I think you have the wrong thinking, or, well, very common thinking that’s not out of place, but wrong from a design perspective.

If you are having to make a really strong joint to take a load, you’ve probably designed it wrong as the joints are usually much weaker than the parent material, for instance, if you had two vertical sides and then a top between them like a shelf in a bookcase, to take the load of a person sitting on it you’d need a chuffing strong joint as it would be in bending, shear and tension, so dovetails would be a good choice for this bad situation.

If the same piece the person sat on was across the top of both verticals like a lid, a couple of screws through the top into the sides would suffice as the joint is substantially in compression with a bit of shear from the top bending. If you then put some rails under the top to minimise the bending, you wouldn’t even need the screws, see what I mean?

As for 100% accuracy, I wish you well. Good design doesn’t need super accuracy or precision, if you plan around it, you should be able to avoid the need in many cases and that’s partly what I like in design, something that looks perfect and sharp but has actually got a design that accommodated errors all the way through so in the end the result looks flawless.

Aidan


----------



## Trainee neophyte (9 Aug 2020)

I made something similar last year and used loose tenons (big dowels, in other words). The strength is all in having the lid sit on top of the sides, as Mr Tiddles explains so much more eruditely than I could.

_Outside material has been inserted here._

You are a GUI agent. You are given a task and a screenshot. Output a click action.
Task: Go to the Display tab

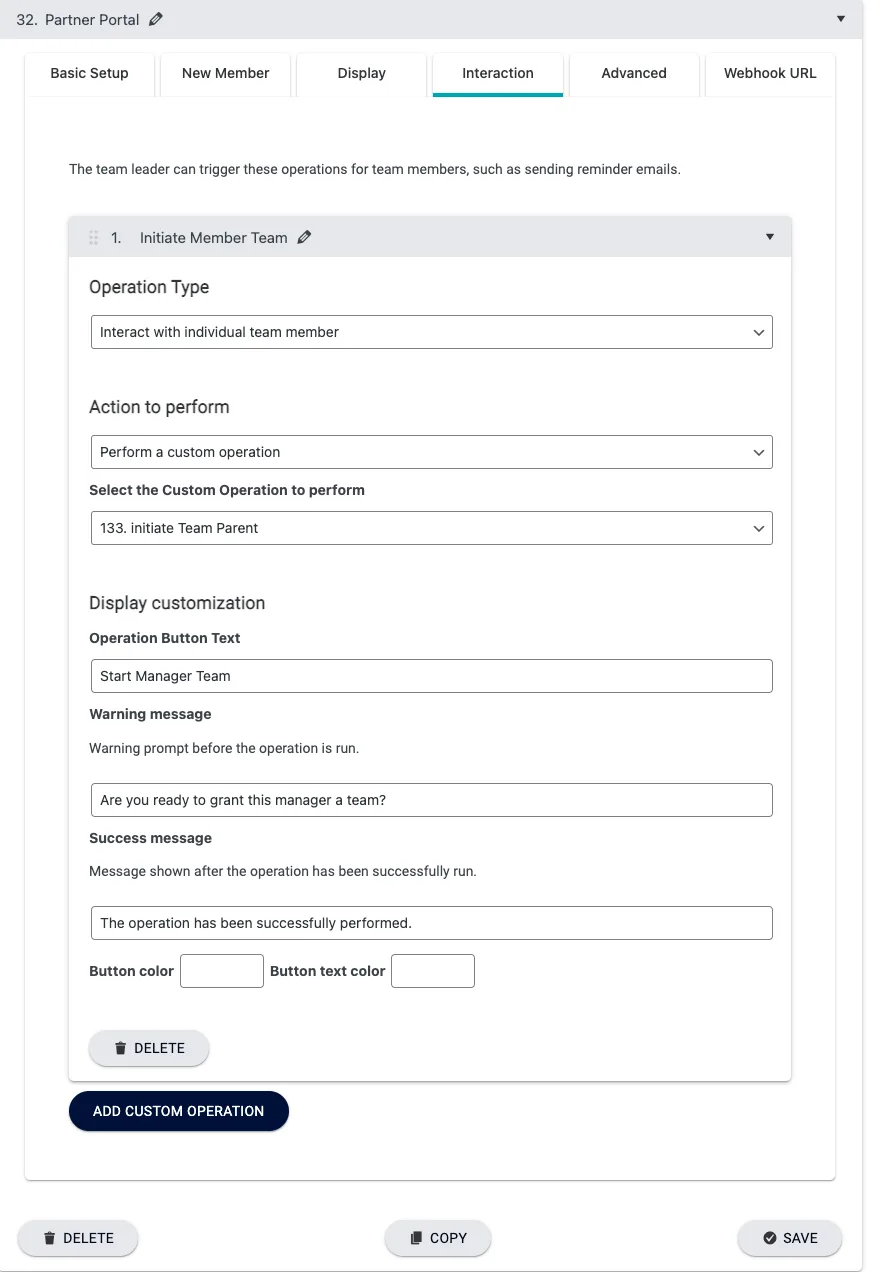point(361,73)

If I was doing it again, I would be attempting my first dovetails, because the box I made (more of a bench, but definitely a box) is 2 metres long, and as it lives outside the amount of movement in the wood is impressive. Making it out of scaffold boards hasn't helped, but it is holding together so far. Lots of shearing forces across the plane of the joint as it expands and contracts - dowels might be a bit on the small side. I don't have any festool kit, but made my own floating tenons and used a router for the mortises - (I had only just learned about loose tenons, so thought I would have a bash).


----------



## Eric The Viking (9 Aug 2020)

I have one large toolchest, that mostly holds my plane collection (in the house, in the winter). But it first had a hard life as a cable chest* for the BBC, and I got it when it was "retired" (thrown out). 

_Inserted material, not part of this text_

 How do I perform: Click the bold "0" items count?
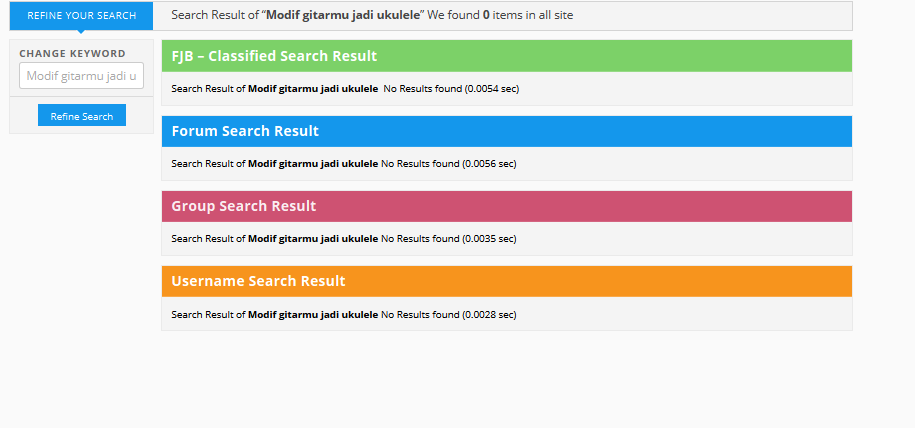486,16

So the box was strong but utilitarian - good quality ply - and the volume was about what I wanted, but it needed trays. I got as far as making a whole one, way back in the early 1980s. Recently I had a careful look at the tray, as I couldn't work out how it had survived - full of heavy tools., thumped in and out of the chest regularly, etc. 

To my surprise (for I had quite forgotten), I found that I had done dovetails. They look completely horrible - nothing fits, they aren't even trimmed off very neatly, and being softwood, they are splintery and, well, just nasty. But they have survived: they aren't loose, and there is still a lot of weight on that tray.

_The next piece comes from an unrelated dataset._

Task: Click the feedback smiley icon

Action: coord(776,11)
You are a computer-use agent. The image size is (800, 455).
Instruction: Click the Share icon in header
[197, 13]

So my vote is for dovetails too! ;-)

E.

*It held short but heavy interconnecting cables for outside broadcast equipment, so got lugged around all over the place. It's a delightful batttleship grey, too, probably in heavy lead paint!


----------



## Spectric (23 Aug 2020)

Hi

If you want dowels then the Dowelmax is really accurate and easy to use and will be stronger than biscuits which are great for alignment but not strength. You could also look at lock mitre bits for the router, both Wealdon tools and Infinity sell these. If it was something fancy then Dovetails do look pretty but can be time consuming unless you have a jig or Woodrat.


----------